### Texto del ejercicio
"""
Voy a hacer una afirmación que seguro que estaréis de acuerdo conmigo: no se puede ir por la vida sin café. No se puede salir de casa sin un mínimo de cafeína en las venas. Debería estar prohibido.
Cuando lo he tenido que hacer contra mi voluntad y por fuerza mayor (bueno, no sé si un análisis de sangre es una fuerza muy mayor) voy por la calle como
perro sin collar, como zombi escapado de Walking Dead, como sin personalidad y, eso sí, con una carga de mala leche que salpica al que se atreva a hablarme.
Y es que a mí por las mañanas no me gusta hablar – el resto de día hablo hasta por los codos- . Yo hasta que no siento ese líquido negro recorriéndome las venas como inyección de vida no quiero ni poner en marcha las neuronas.
A mí me gusta almorzar despacito. Tomarme mi cafetito con leche con cariño. Sí, sí a cucharaditas. Bueno, con leche ya no, desde que me sacaron intolerancia a la lactosa hace unos años, tuve que despedirme a la francesa de la susodicha, abandonarla y pasarme a la soja.
Un crimen. Meses y meses preparándome un café con leche con soja y dejándome la mitad. Y es que a mí la soja me sabe a vaina de guisantes recién abierta.
"""
### Tareas propuestas
a) Según el texto sobre el café, ¿qué le diagnosticaron hace unos años a quien escribe?
b) Reproduce del texto sobre el café todo lo que va desde "A mí me gusta" hasta "pasarme a la soja.".
Estas filas proceden de una fuente distinta.

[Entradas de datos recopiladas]
"""
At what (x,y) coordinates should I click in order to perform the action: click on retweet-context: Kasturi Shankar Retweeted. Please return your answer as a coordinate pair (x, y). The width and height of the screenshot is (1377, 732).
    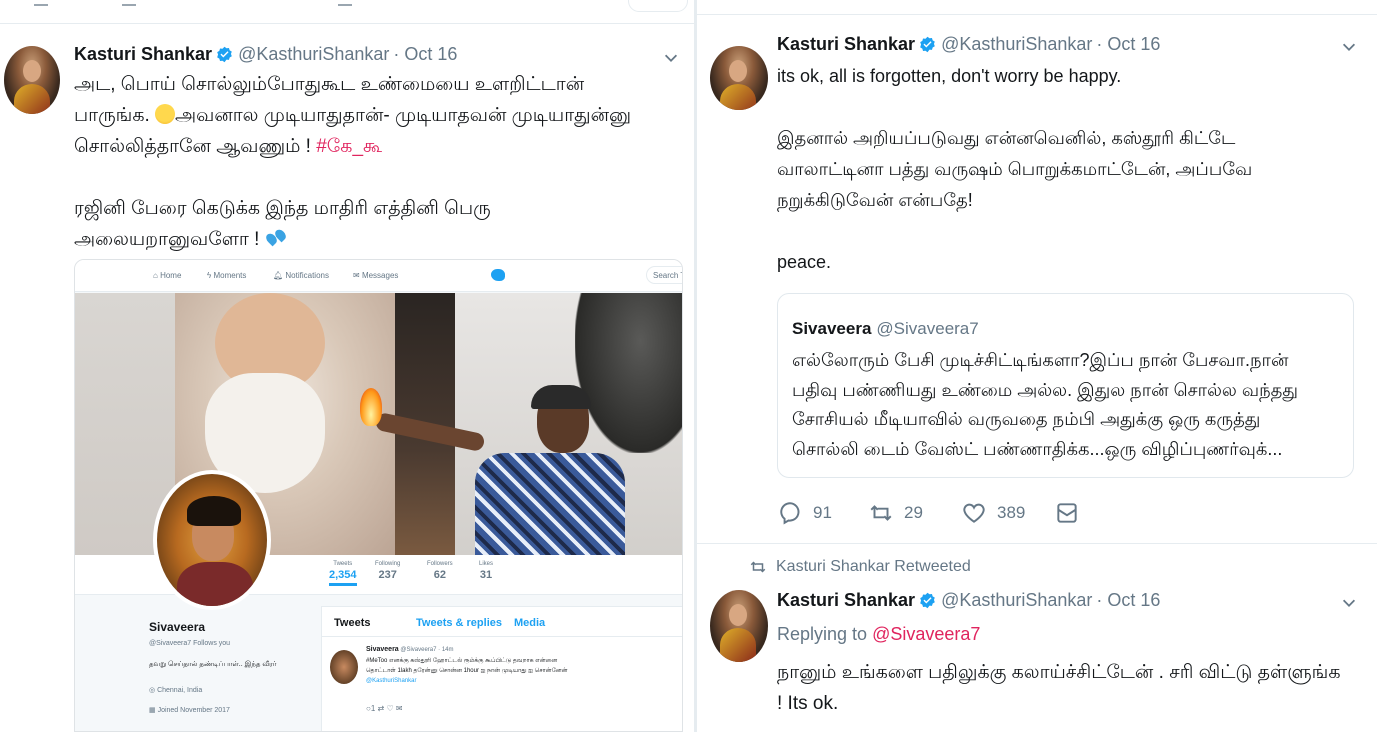
    Looking at the image, I should click on (860, 567).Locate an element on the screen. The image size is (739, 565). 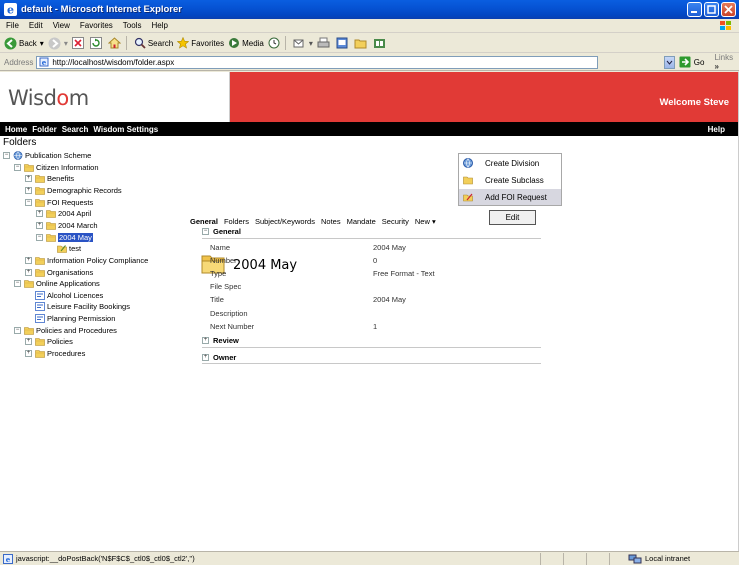
menu-file: File is located at coordinates (12, 26).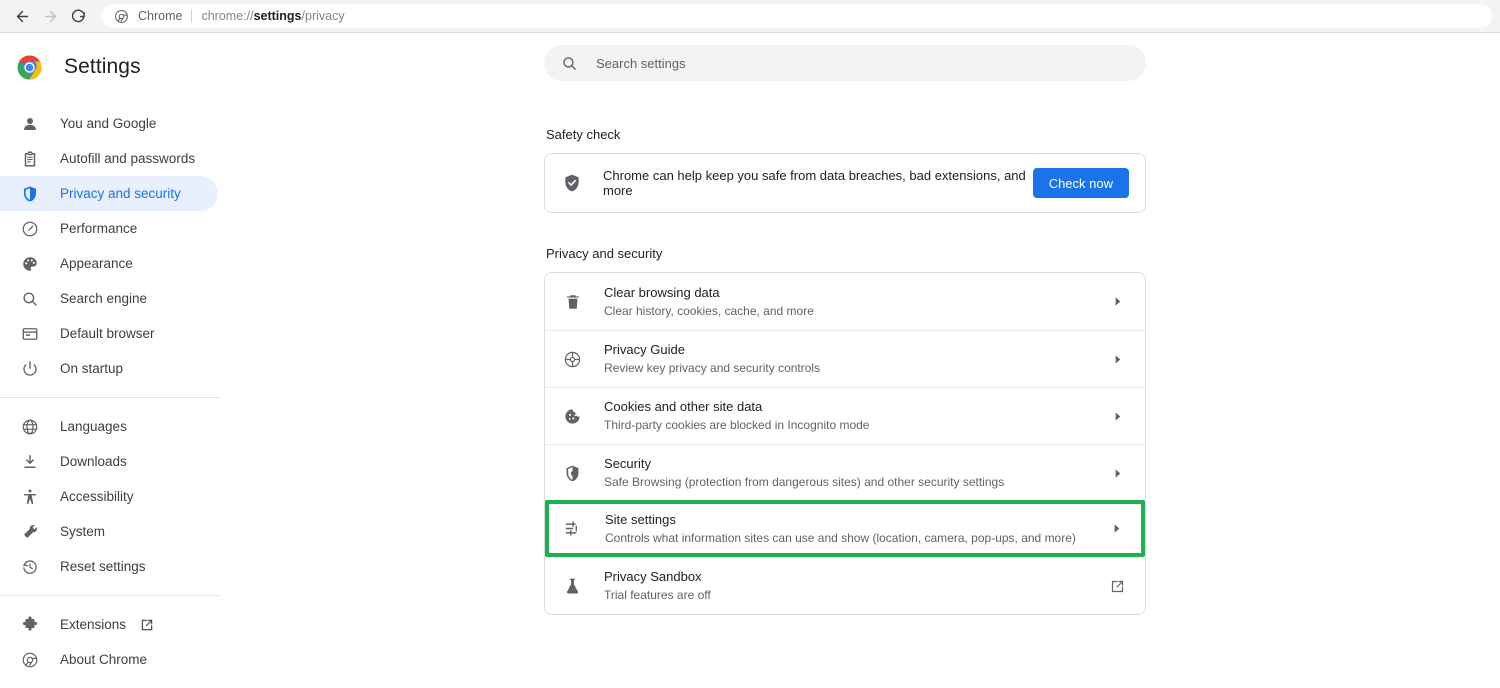  I want to click on sidebar-item-accessibility: Accessibility, so click(109, 496). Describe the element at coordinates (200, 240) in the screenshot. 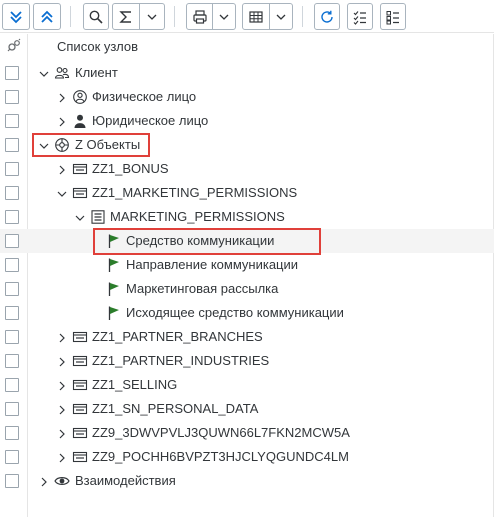

I see `tree-row-label: Средство коммуникации` at that location.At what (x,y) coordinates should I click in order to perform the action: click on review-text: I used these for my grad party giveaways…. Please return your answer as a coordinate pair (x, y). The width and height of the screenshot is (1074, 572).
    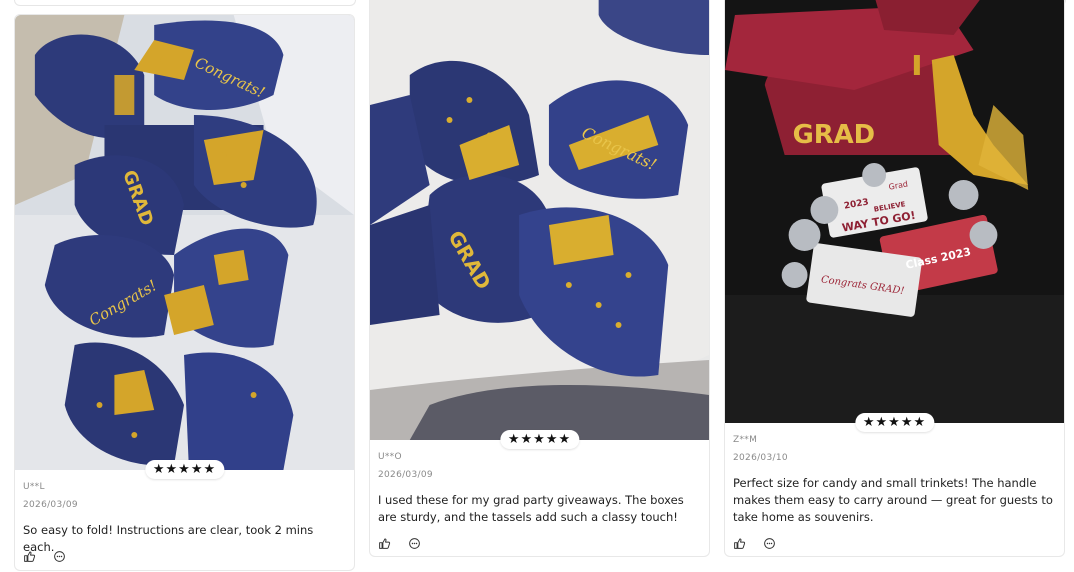
    Looking at the image, I should click on (531, 508).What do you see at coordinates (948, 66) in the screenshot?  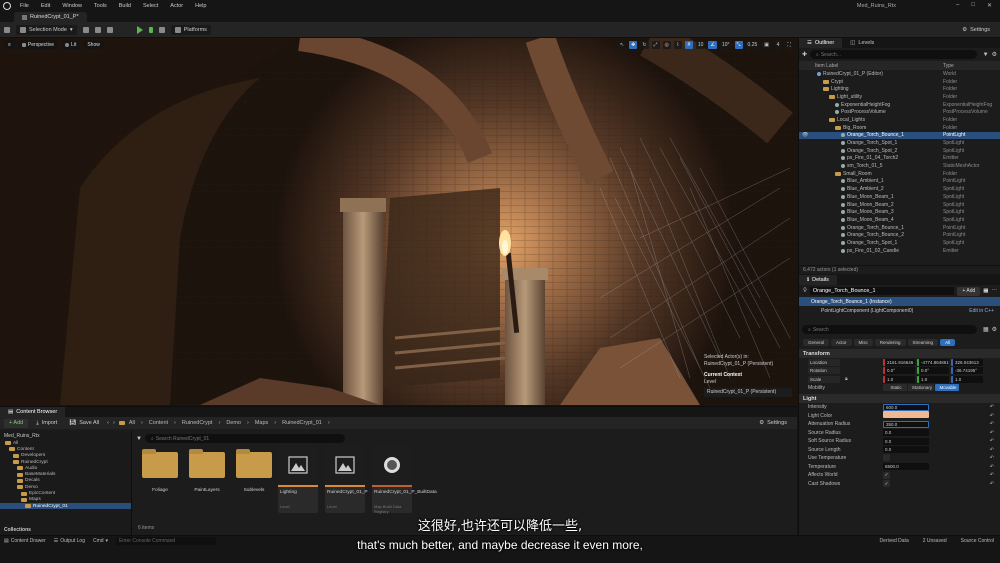 I see `col-type: Type` at bounding box center [948, 66].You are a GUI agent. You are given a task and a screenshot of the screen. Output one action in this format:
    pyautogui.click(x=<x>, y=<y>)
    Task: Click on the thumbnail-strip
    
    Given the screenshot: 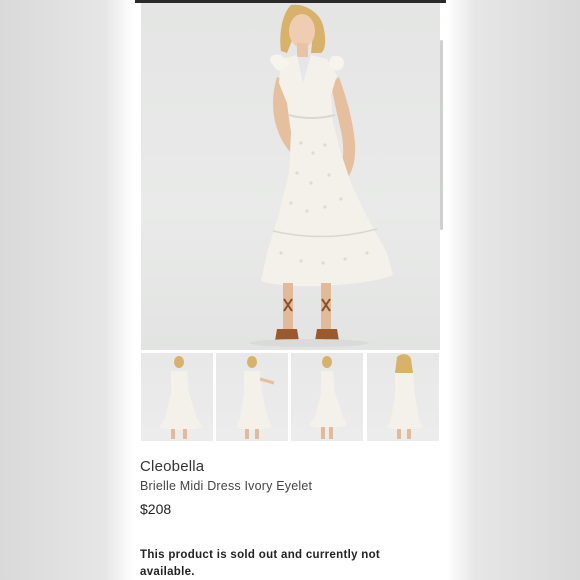 What is the action you would take?
    pyautogui.click(x=290, y=397)
    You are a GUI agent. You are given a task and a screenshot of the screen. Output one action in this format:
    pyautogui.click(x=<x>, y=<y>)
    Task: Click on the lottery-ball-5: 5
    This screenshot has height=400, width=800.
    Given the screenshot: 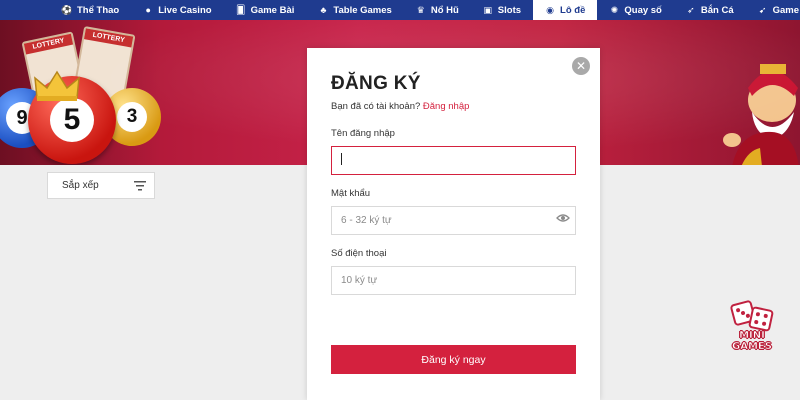 What is the action you would take?
    pyautogui.click(x=72, y=120)
    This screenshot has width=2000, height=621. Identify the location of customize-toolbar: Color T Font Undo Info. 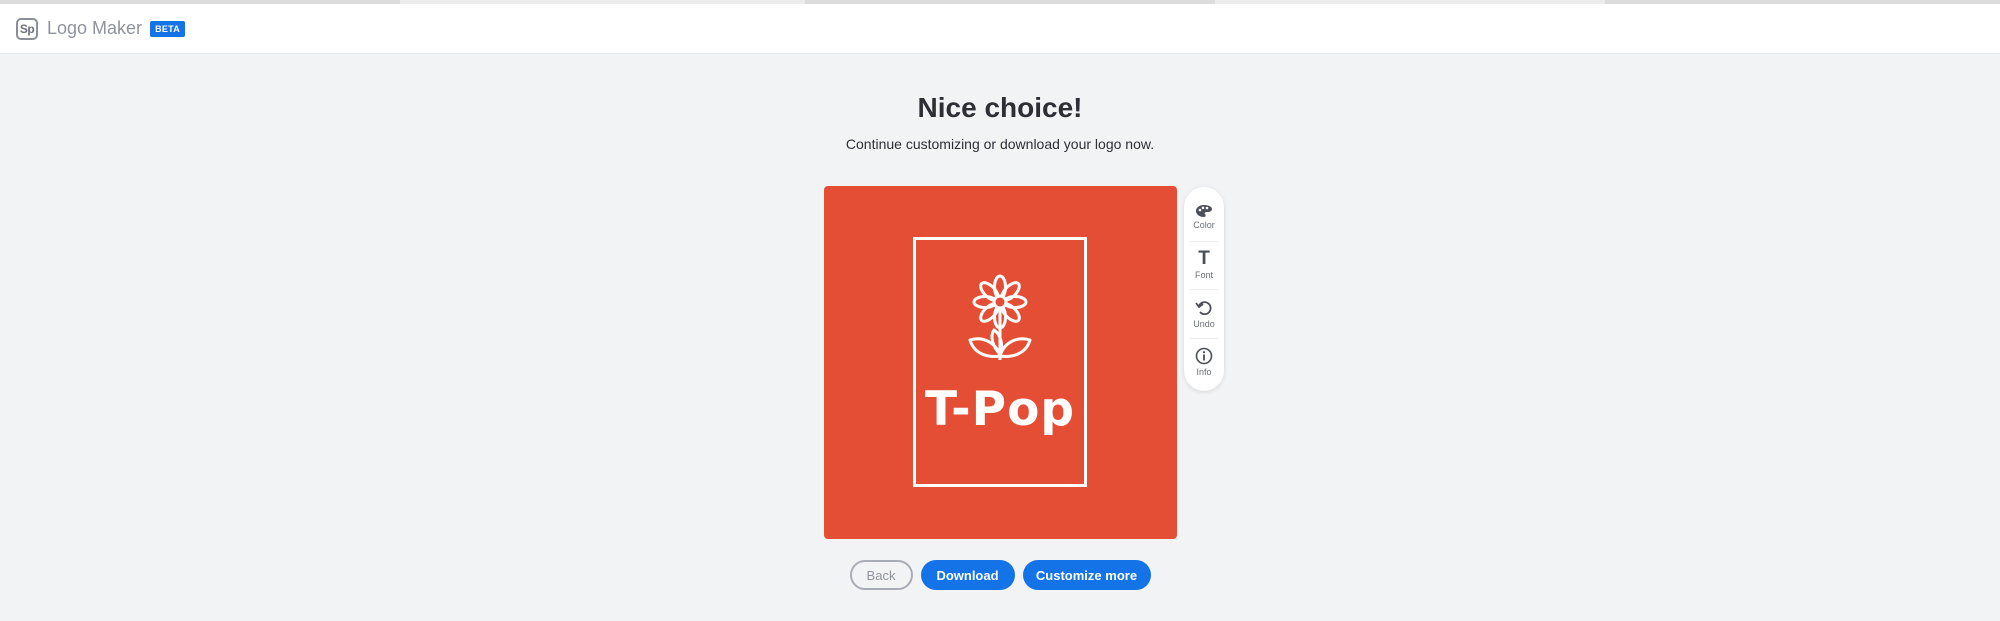
(1204, 289).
"""
### Respuestas
a) Intolerancia a la lactosa.

b)
A mí me gusta almorzar despacito. Tomarme mi cafetito con leche con cariño. Sí, sí a cucharaditas. Bueno, con leche ya no, desde que me sacaron intolerancia a la lactosa hace unos años, tuve que despedirme a la francesa de la susodicha, abandonarla y pasarme a la soja.